Your objective ▸
Output the records exactly as they appear, with no pictures included.

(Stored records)

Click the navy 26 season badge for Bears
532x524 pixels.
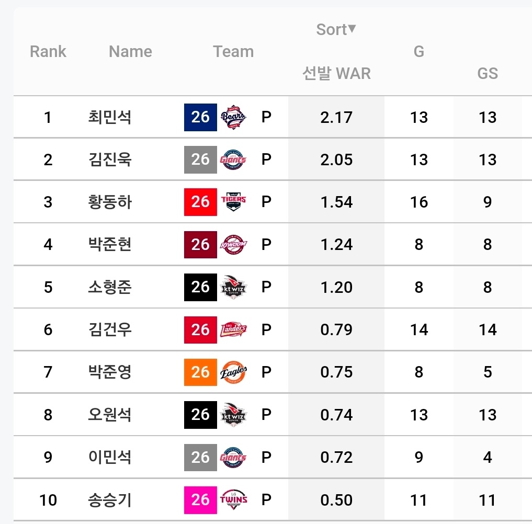[200, 117]
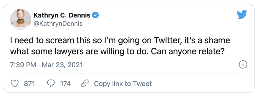Viewport: 260px width, 98px height.
Task: Open the @KathrynDennis handle link
Action: [x=58, y=24]
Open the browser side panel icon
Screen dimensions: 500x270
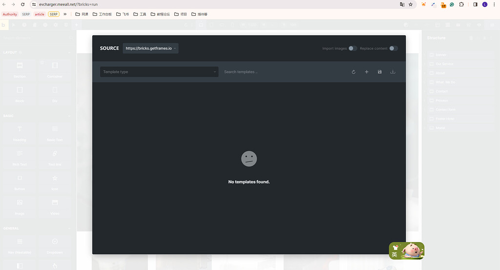pos(475,4)
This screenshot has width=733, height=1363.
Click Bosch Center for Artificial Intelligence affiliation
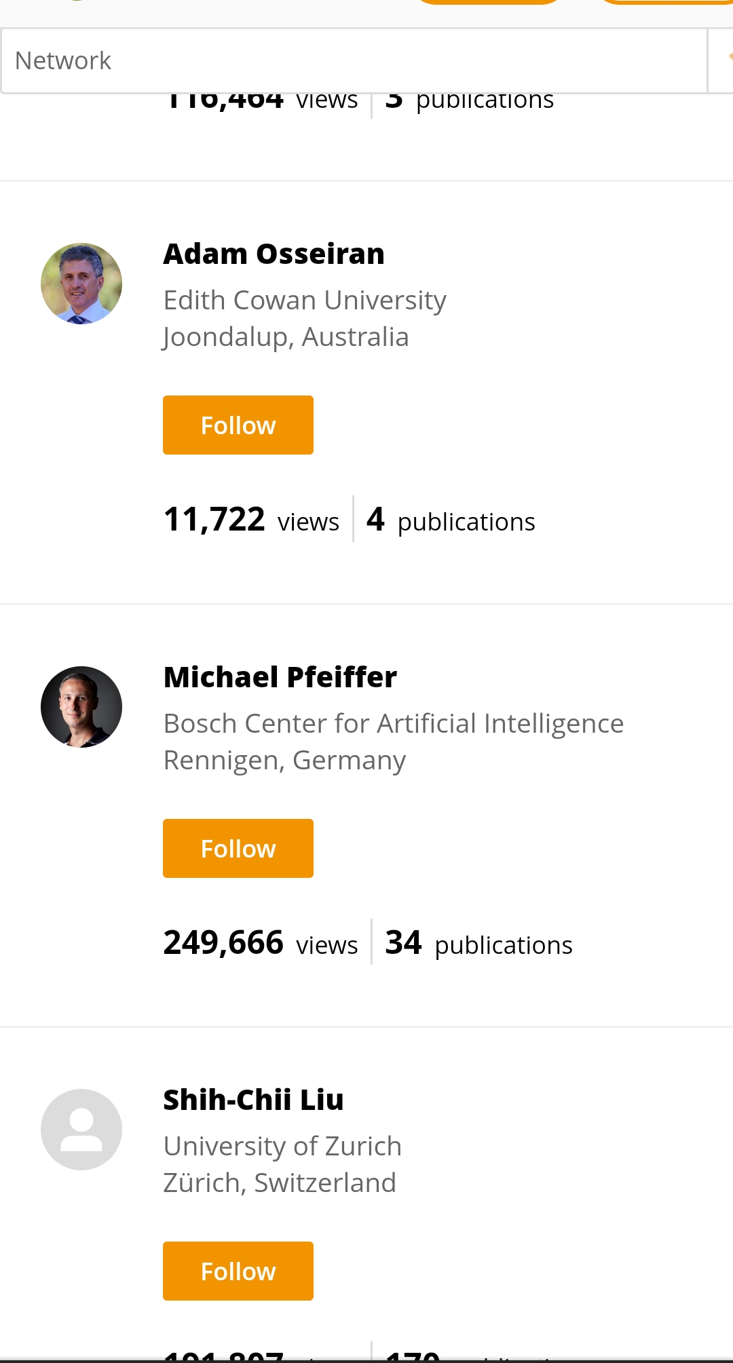point(394,723)
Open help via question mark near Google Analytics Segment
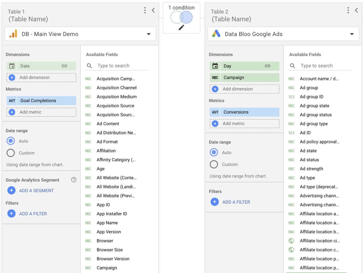The width and height of the screenshot is (363, 273). coord(74,180)
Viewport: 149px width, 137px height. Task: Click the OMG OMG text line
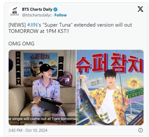(22, 44)
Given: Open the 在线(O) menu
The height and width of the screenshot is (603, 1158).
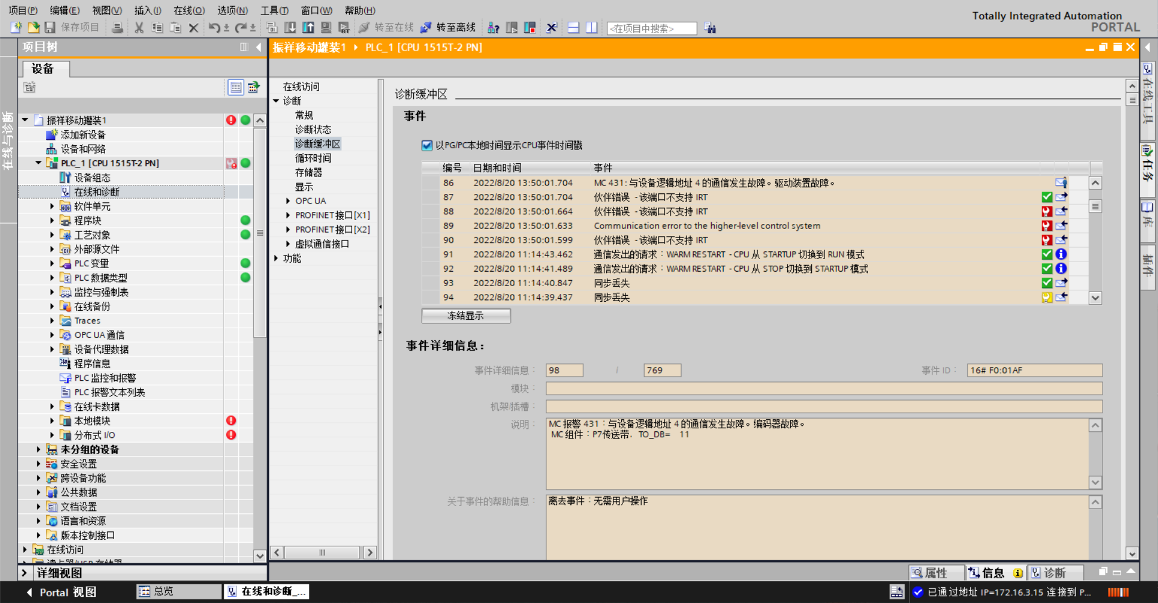Looking at the screenshot, I should [x=189, y=10].
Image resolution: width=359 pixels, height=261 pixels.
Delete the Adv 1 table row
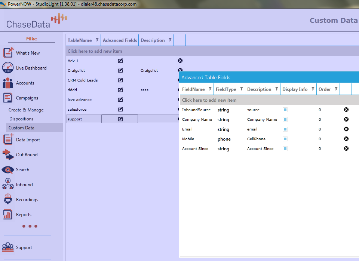click(x=180, y=61)
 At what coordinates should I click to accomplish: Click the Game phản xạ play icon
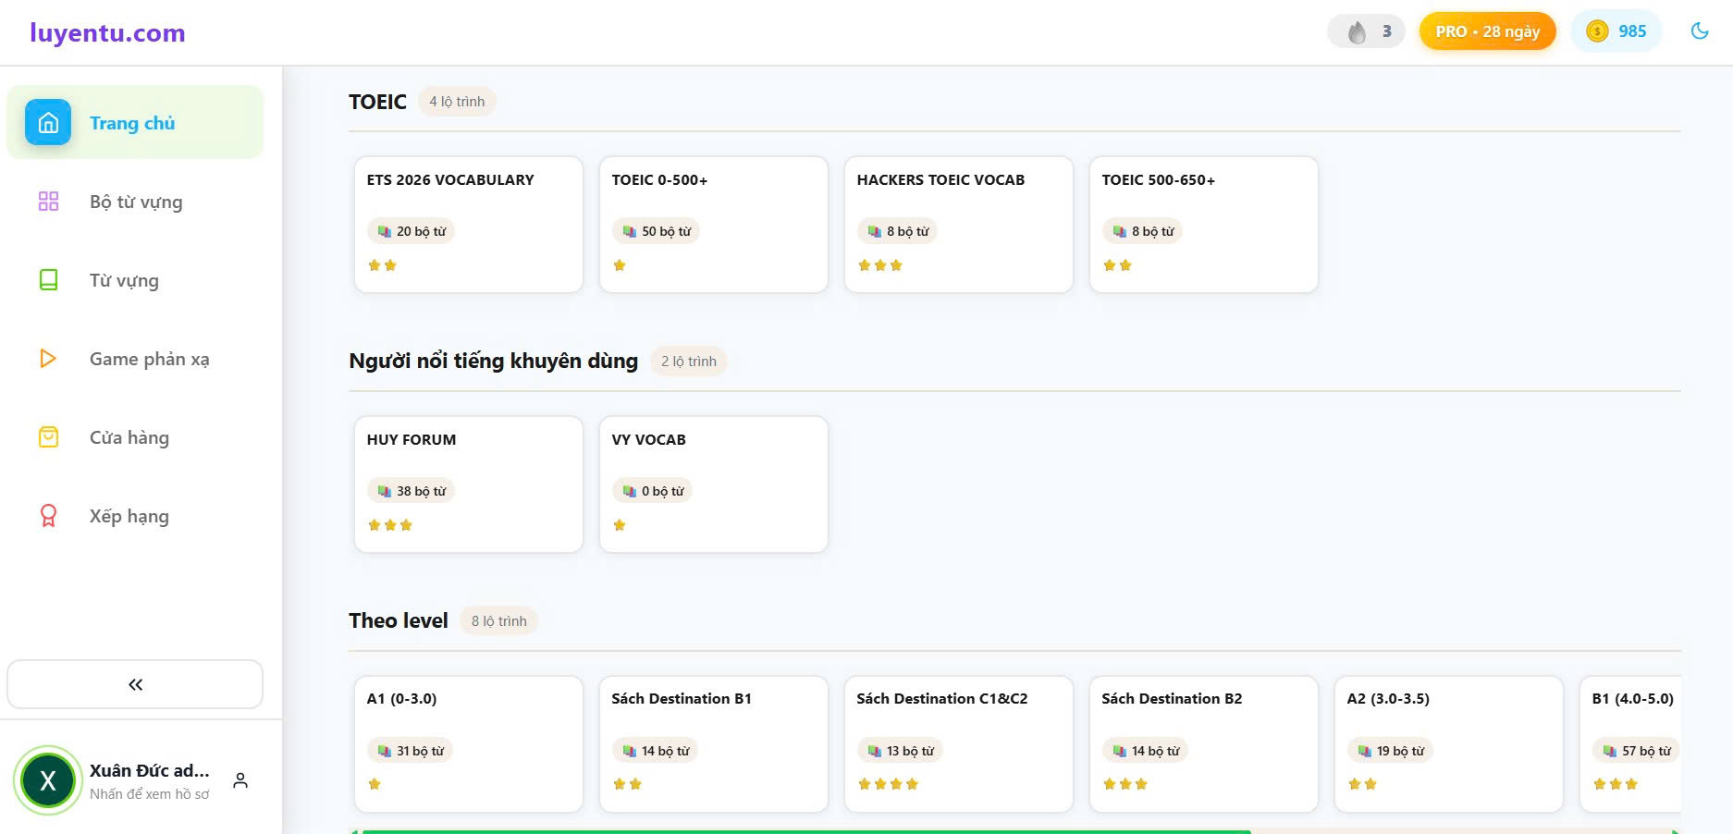pyautogui.click(x=48, y=359)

Written answer ▸
Click the navy 26 season badge for Bears
532x524 pixels.
[200, 117]
Viewport: 260px width, 98px height.
Task: Open the @KathrynDennis handle link
Action: [x=58, y=24]
Open the browser side panel icon
Screen dimensions: 500x270
pos(475,4)
This screenshot has width=733, height=1363.
Click Bosch Center for Artificial Intelligence affiliation
point(394,723)
Open help via question mark near Google Analytics Segment
The width and height of the screenshot is (363, 273). coord(74,180)
Viewport: 149px width, 137px height. Task: Click the OMG OMG text line
(22, 44)
Given: Open the 在线(O) menu
The height and width of the screenshot is (603, 1158).
Looking at the screenshot, I should [x=189, y=10].
Image resolution: width=359 pixels, height=261 pixels.
Delete the Adv 1 table row
click(x=180, y=61)
 At what coordinates should I click to accomplish: Click the Game phản xạ play icon
pyautogui.click(x=48, y=359)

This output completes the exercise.